Now through August 28, 2016, you can visit all 12 structures nestled together in the temporary House Vision 2 exhibition. It’s located just steps from Aomi Station on the Yurikamome Line in Tokyo (general admission is 1,500 yen). The theme this year is “Co-dividual,” which addresses the question of how we can bring together and re-connect individuals, urban and rural areas, and fragmented technologies.” Here are some of the highlights of the exhibition:
Yoshino-sugi Cedar House (Airbnb x Go Hasegawa)
Perhaps one of the most significant projects is the collaboration between Airbnb and architect Go Hasegawa. Not only does it represent the first foreign company to participate, but it’s also the inaugural project of Airbnb’s new design studio Samara (more on that here). Yoshino-sugi Cedar House is a communal housing project designed to revitalize the small Yoshino town in Nara Prefecture. After the exhibition the structure will actually be trucked away and relocated in the actual town.
Rental Space Tower (Daito Trust Construction x Sou Fujimoto)
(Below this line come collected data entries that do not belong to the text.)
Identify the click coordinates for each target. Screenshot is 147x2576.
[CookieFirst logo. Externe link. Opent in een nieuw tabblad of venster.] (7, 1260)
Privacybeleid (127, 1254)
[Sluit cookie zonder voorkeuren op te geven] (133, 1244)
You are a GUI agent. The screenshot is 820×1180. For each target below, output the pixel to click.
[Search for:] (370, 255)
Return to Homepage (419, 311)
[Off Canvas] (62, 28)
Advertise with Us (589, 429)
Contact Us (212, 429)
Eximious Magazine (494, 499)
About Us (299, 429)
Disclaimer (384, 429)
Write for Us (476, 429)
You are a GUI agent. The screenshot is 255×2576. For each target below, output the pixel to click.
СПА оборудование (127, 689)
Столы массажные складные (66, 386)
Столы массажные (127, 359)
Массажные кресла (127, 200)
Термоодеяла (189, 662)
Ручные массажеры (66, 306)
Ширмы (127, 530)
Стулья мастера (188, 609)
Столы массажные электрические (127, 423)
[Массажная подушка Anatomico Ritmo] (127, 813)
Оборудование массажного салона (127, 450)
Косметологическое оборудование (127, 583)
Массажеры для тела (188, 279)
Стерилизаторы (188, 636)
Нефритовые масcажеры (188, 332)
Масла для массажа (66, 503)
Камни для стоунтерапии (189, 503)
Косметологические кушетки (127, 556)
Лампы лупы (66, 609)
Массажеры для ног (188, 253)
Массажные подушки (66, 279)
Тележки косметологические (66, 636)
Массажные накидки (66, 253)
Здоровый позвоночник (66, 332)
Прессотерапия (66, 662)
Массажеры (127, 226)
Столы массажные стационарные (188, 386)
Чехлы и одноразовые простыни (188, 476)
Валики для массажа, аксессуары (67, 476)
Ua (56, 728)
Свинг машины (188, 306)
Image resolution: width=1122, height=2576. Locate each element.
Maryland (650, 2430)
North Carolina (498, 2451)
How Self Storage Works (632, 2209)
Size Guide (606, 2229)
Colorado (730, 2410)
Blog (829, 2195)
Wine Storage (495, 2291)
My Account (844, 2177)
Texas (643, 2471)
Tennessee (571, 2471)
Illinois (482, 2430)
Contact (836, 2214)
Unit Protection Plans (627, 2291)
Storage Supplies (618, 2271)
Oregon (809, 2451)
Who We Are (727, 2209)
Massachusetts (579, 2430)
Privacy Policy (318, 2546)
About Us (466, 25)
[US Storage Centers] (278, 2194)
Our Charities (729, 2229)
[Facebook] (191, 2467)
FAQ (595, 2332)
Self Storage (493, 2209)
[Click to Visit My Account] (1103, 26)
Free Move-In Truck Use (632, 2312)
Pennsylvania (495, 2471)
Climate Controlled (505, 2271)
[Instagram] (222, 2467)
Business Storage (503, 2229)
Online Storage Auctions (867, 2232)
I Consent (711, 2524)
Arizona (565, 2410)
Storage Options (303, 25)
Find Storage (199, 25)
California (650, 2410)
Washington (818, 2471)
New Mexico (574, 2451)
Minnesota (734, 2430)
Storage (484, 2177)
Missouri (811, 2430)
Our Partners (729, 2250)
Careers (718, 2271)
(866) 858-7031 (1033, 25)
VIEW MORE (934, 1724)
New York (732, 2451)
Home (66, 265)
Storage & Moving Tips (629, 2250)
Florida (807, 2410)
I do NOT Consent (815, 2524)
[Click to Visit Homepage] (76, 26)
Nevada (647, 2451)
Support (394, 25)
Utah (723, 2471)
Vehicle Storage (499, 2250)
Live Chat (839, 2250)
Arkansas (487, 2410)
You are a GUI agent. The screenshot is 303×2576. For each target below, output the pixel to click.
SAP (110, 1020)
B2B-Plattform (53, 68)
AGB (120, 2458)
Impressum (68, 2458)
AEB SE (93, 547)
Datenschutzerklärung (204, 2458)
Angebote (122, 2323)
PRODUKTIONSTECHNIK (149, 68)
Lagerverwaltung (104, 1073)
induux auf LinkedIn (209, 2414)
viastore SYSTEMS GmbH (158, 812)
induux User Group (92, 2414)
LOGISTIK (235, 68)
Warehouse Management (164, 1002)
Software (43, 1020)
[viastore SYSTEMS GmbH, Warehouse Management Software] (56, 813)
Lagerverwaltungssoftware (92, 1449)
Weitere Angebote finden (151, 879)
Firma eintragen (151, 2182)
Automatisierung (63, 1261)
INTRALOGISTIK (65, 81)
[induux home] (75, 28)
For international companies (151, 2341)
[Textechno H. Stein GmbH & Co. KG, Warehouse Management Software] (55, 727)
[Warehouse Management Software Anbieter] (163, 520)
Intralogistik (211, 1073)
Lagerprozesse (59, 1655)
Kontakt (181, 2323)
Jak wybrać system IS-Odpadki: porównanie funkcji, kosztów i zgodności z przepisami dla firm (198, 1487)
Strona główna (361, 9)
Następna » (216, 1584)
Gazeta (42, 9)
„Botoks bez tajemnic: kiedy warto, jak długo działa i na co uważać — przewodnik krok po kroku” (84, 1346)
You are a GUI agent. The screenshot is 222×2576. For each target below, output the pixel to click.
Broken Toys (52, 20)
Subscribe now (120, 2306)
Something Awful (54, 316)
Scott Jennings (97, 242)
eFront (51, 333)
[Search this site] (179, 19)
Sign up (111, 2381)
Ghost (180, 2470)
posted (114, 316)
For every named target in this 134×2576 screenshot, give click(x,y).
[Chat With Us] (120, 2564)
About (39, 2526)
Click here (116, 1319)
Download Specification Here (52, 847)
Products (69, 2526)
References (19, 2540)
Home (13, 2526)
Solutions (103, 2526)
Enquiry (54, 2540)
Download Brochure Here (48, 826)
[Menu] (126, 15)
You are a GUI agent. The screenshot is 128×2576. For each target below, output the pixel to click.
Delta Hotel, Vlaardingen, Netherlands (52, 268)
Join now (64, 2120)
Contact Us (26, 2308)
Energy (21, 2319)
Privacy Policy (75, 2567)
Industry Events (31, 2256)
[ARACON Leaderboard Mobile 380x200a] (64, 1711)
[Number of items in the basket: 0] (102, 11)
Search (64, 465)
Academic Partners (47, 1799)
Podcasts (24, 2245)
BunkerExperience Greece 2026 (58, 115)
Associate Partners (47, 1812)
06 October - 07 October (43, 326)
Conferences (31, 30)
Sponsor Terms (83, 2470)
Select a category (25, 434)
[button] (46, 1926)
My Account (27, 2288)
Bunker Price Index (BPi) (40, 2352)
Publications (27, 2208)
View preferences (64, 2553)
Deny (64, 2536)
Japan is currently seeing a surge in popularity of shared housing where public spaces are not just limited to passageways. Architect Sou Fujimoto, together with one of Japan’s largest real estate companies, redefine rental housing by proposing private and shared areas that “are clearly divided, and then recombined anew to provide a glimpse of a comfortable and relaxing rental housing.”
Tanada Terrace Office (MUJI x Atelier Bow-Wow)
“It is not that rice was cultivated within the Japanese culture, rather it is Japan’s culture that was born from the rice paddies,” says MUJI, Japan’s pre-eminent minimal retailer. The company interacts with small rice-farming villages to try and get millennials who have moved into the city, back out to the farms to help Japan’s aging rice farmers. As an extension to those efforts they designed an office, together with Atelier Bow-Wow, that can be built on or near tanada (terraced rice fields). The idea being to provide workstations where where people can jump on their laptops while taking a break from rice farming.
“Iced Coffee Shop—Sen” (AGF x Go Hasegawa)
Providing some cool relief to exhibition-goers in the summer sun is beverage maker AGF. Architect Go Hasegawa has built them a beautiful wood and linen tent where you can relax in the shade with some ice coffee and mizuyokan (sweet bean treats).